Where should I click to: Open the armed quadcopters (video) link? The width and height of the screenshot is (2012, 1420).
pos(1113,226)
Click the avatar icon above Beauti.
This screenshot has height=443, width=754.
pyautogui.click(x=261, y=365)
--*--
■ **EXERCISE GOAL**
Every line above should be written out again exactly as it stands.

■ **RESULT BELOW**
Where should I click to: Open the armed quadcopters (video) link? The width and height of the screenshot is (2012, 1420).
pos(1113,226)
Click the avatar icon above Beauti.
This screenshot has height=443, width=754.
pyautogui.click(x=261, y=365)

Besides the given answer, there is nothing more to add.